Pediatric Hematology Oncology, Azienda Ospedaliera Universitaria Integrata, Verona, Italy.
Pediatric Infectious Disease, Istituto Giannina Gaslini, Genoa, Italy.
Eur J Haematol. 2017 Sep;99(3):240-248. doi: 10.1111/ejh.12910. Epub 2017 Jun 30.
Invasive fungal infection (IFI) is a cause of morbidity, mortality and increased health costs in children undergoing chemotherapy or hematopoietic stem cell transplant (HSCT).
Multicenter, retrospective study to assess the incidence, outcome of proven and probable IFI (PP-IFI) in children treated for acute leukemia, non-Hodgkin lymphoma or who underwent HSCT from 2006 to 2012.
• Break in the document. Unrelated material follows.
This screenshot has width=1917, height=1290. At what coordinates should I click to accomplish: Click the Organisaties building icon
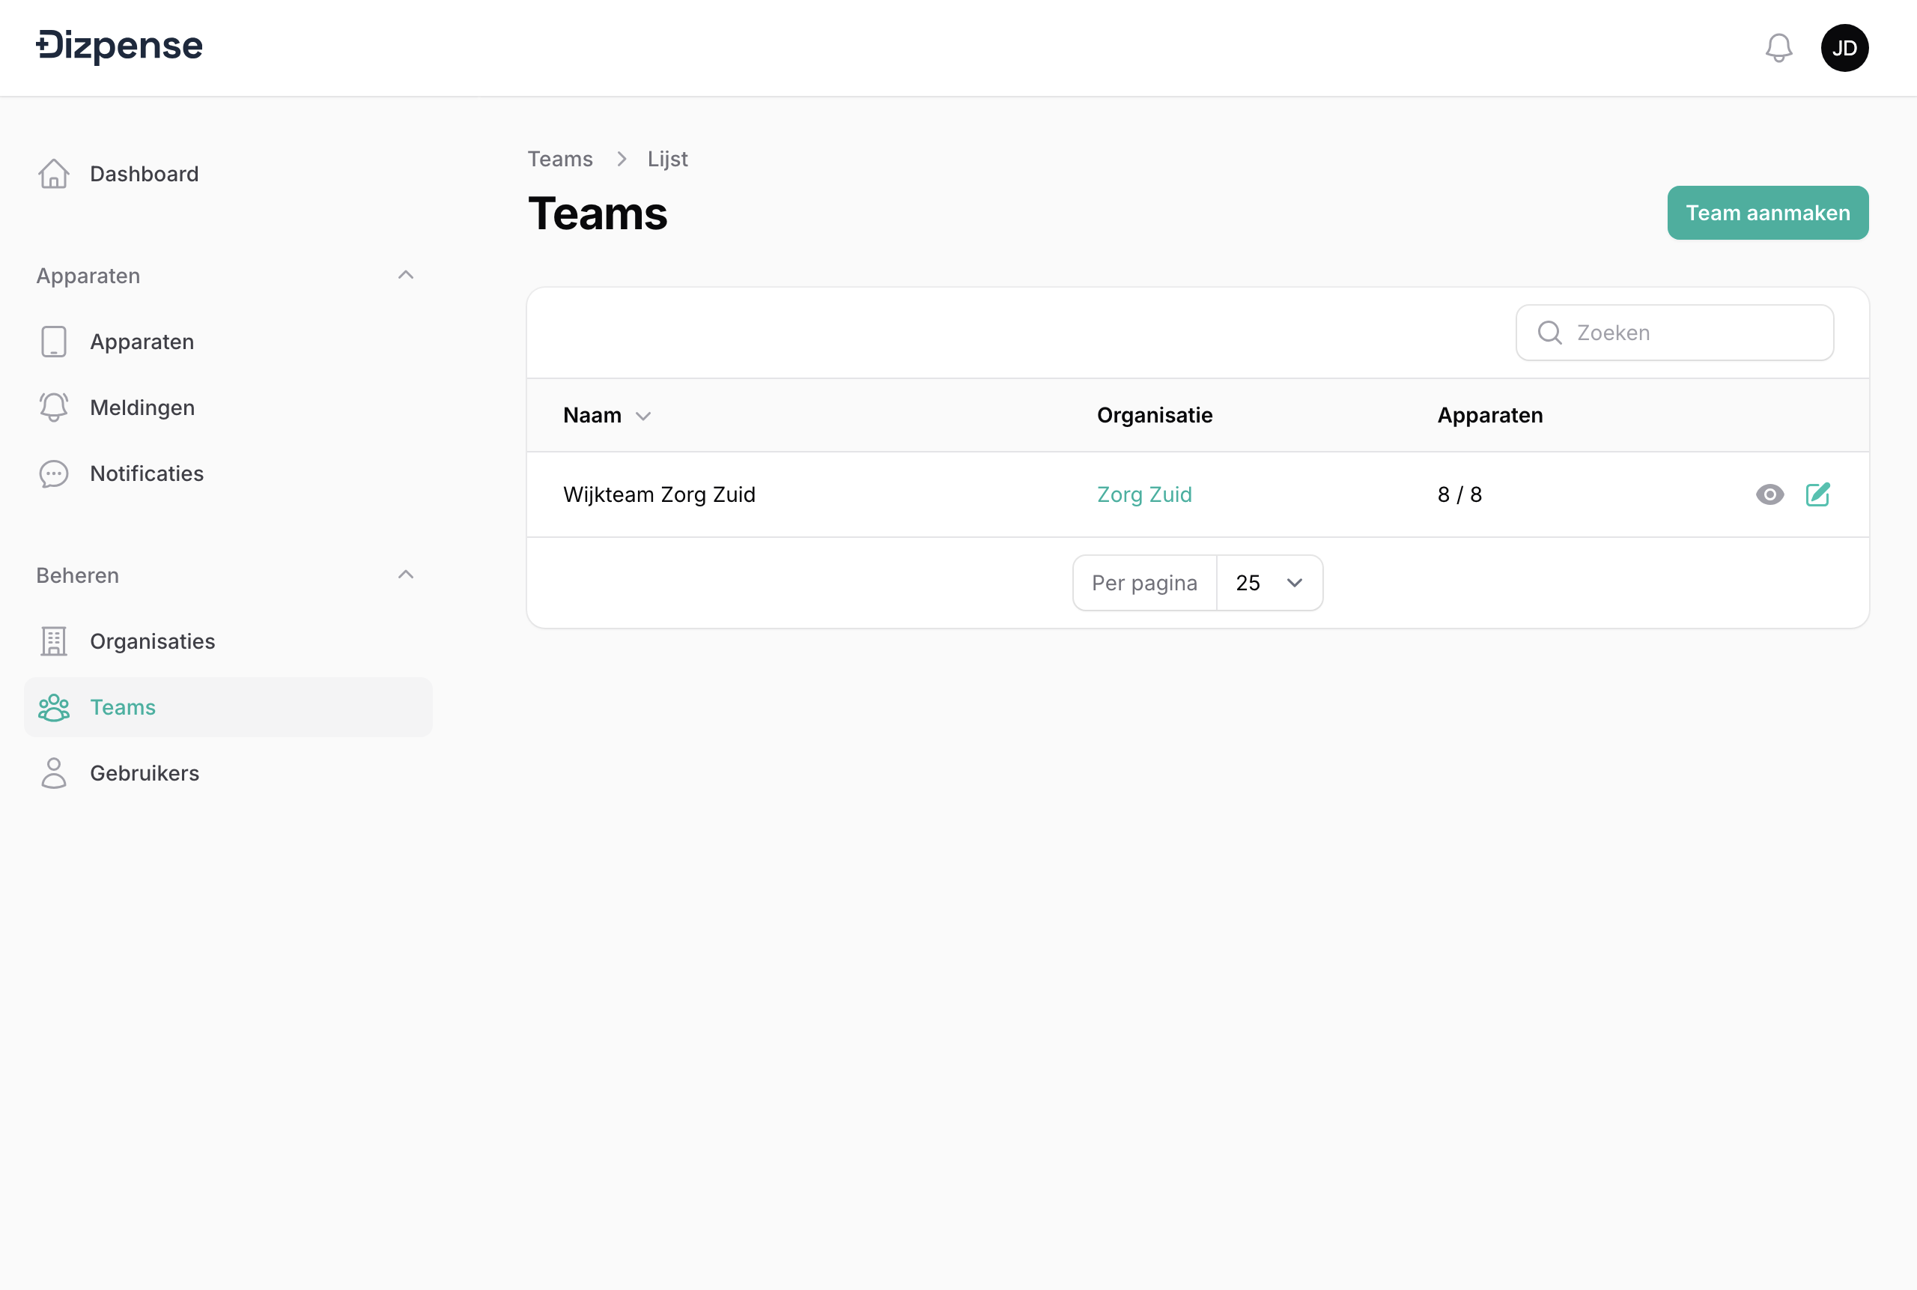[54, 641]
Over the 7-year period, 127 PP-IFI were diagnosed in 123 patients, median age of 9.7 years. The 1-year cumulative incidence was 2.5% (CI 1.8-3.7) after frontline chemotherapy, 9.4% (CI 5.8-15.0) after relapse, and 5.3% (CI 3.9-7.1) after HSCT. Severe neutropenia was present in 98 (77%) patients. Culture-proven agents were Candida spp., mostly non-albicans, 28, mold 23, whereas three proven IFI were identified by histopathology. Favorable response to treatment within 3 months from diagnosis was observed in 77 (89%). The overall ninety-day probability of survival was 68% (CI 59-76).
About two-thirds of pediatric patients with PP-IFI survived, regardless of whether the infection occurred after frontline chemotherapy, reinduction chemotherapy for disease relapse, or after HSCT. Further prospective studies are needed to define the impact of antifungal prophylaxis and early combination therapy on short-term overall survival.
侵袭性真菌感染(IFI)是导致接受化疗或造血干细胞移植(HSCT)的儿童发病、死亡和增加医疗费用的原因。
采用多中心回顾性研究,评估 2006 年至 2012 年间接受急性白血病、非霍奇金淋巴瘤治疗或接受 HSCT 的儿童中确诊和可能侵袭性真菌感染(IFI)(PP-IFI)的发生率和结局。
在 7 年期间,123 例患者中诊断出 127 例 PP-IFI,中位年龄为 9.7 岁。一线化疗后 1 年累积发生率为 2.5%(95%CI 1.8-3.7),复发后为 9.4%(95%CI 5.8-15.0),HSCT 后为 5.3%(95%CI 3.9-7.1)。98 例(77%)患者存在严重中性粒细胞减少症。培养阳性的病原体为念珠菌属,主要为非白念珠菌,28 例,霉菌 23 例,而 3 例确诊的 IFI 通过组织病理学确定。诊断后 3 个月内治疗反应良好的有 77 例(89%)。90 天总生存率为 68%(95%CI 59-76)。
无论感染发生在一线化疗后、疾病复发的再诱导化疗后还是 HSCT 后,约三分之二的 PP-IFI 患儿存活。需要进一步的前瞻性研究来确定抗真菌预防和早期联合治疗对短期总生存率的影响。